Weak cosmic censorship and the rotating quantum BTZ black hole
Antonia M. Frassino, Jorge V. Rocha, Andrea P. Sanna

TL;DR
This paper investigates whether quantum effects allow for the destruction of extremal rotating BTZ black holes, finding that quantum backreaction prevents such violations and supports the weak cosmic censorship conjecture.
Contribution
It extends Wald's test to quantum rotating BTZ black holes, demonstrating quantum effects uphold cosmic censorship by preventing overspinning.
Findings
Quantum backreaction discourages black hole destruction.
Particles with maximum angular momentum cannot overspin the black hole.

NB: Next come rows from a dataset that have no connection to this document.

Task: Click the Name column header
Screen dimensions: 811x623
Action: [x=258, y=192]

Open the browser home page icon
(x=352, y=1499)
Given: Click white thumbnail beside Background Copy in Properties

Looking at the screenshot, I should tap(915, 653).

Quantum effects tend to preserve the event horizon.
Abstract
Tests of the weak cosmic censorship conjecture examine the possibility of the breakdown of predictivity of the gravitational theory considered, by checking if curvature singularities typically present in black hole spacetimes are concealed within an event horizon at all times. A possible method to perform such tests was proposed by Wald and consists in trying to overspin an extremal rotating black hole by throwing at it a test particle with large angular momentum. In this paper, we analyze the effects of dropping a test particle into an extremal quantum rotating BTZ black hole, whose three-dimensional metric captures the exact backreaction from strongly coupled quantum conformal fields. Our analysis reveals that, despite the inclusion of quantum effects, and akin to the classical scenario, these attempts to destroy the black hole are doomed to be unsuccessful. Particles carrying the…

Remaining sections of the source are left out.